Now where in the world would you find a pie named after a fly? Home to multitudes of the plain sect and Amish, our home county is privy to some unusually good baked treats, one of which is Shoofly Pie. And first time visitors aren’t the only ones who stop and comment on this pie with an unusual name. Natives wonder too. My daughter asked me this very question just the other day. “How did Shoofly Pie get its name?” And darned if I didn’t know.
So, if you’re not one of the thousands of tourists who travel to Lancaster County to buy an authentic pie, join me for this quest about the strange-name pie. Kids just love the thought of making such a weirdly-named baked good—and the recipe is kid-friendly enough to have them mixing and pouring in no time.

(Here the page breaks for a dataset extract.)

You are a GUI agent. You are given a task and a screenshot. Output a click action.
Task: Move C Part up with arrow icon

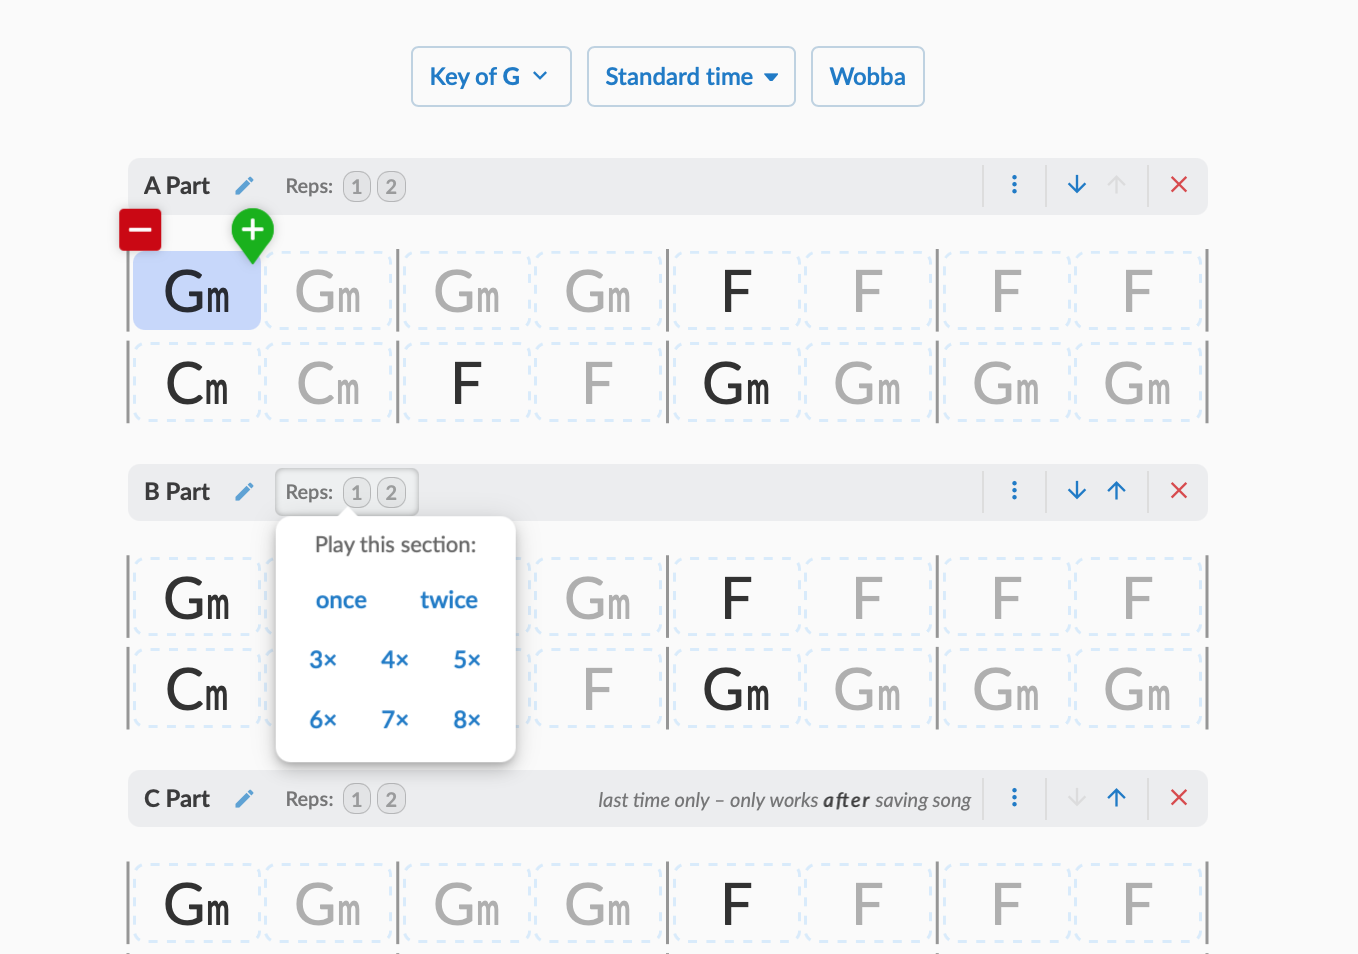point(1117,798)
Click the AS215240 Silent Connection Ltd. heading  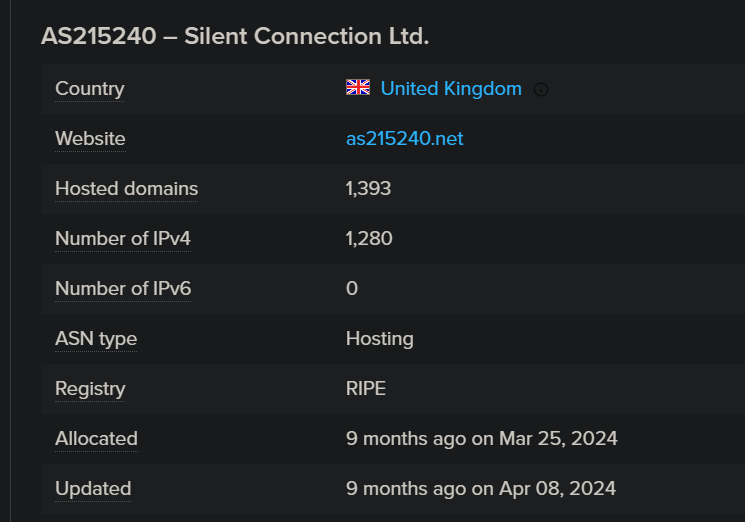(235, 36)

This is a pie that’s as old as this country. Shoofly Pie came to North America with the first settlers who came to America. Having traveled a long way by boat, these first settlers brought only the most basic of dietary necessities and long-lasting non-perishables that could survive such conditions. Flour, brown sugar, molasses, lard, salt and spices were what they had to make do with—and that’s precisely how this pie originated.
With a penchant for pies and sweets—yet having to make due with the supplies at hand—it’s said that some of the first women settlers concocted this creation rich in sweet, sticky molasses. Since baking was commonly done in outdoor ovens, it was only a matter of time before irritated bakers and cooks’ assistants put a name to the pie that attracted flies to its sweet surface.
Rich, moist, and satisfying like a coffeecake, sweetened with molasses and topped with buttery crumbs, it’s one of those unique flavors that satisfies like no other. That’s how my daughter and I came to bake a Shoofly Pie this weekend. A friend mentioned that she was hungry for one … and, well, the rest is history.
It’s an easy pie that’s much less intimidating than apple or cherry to start kids on. With the layer of dark wetness tucked in between the cake, crumbs and crust, it’s the perfect Pennsylvania German dessert.
In honor of the black buggies and horses that clip-clop down our local country roads, we invite you to try our homespun Shoofly Pie, adapted from the Mennonite Community Cookbook.


Made with pie crust, molasses, flour, brown sugar, shortening, baking soda, water, corn syrup
Serves/Makes: 6
- 1 cup flour
- 1/2 cup light brown sugar, packed
- 1/4 cup shortening, chilled and diced
- 1 teaspoon baking soda
- 1 cup boiling water
- 2/3 cup light corn syrup
- 1/3 cup dark molasses
- 1 pie crust (9" size), unbaked
Preheat oven to 375 degrees F.
In a bowl, combine flour, brown sugar and shortening. With fingertips or pastry blender, rub or combine these ingredients together until the shortening resembles small beans. Set aside.
In another bowl, dissolve the baking soda in the boiling water. Add the corn syrup and molasses. Stir to blend. Pour filling into the shell and sprinkle the crumb mixture over the top.
Bake in the middle of the oven for 10 minutes. Reduce the heat to 350 degrees F and bake for 25 minutes more. The filling should be set, but still quiver when the pan is tapped. Do not overbake.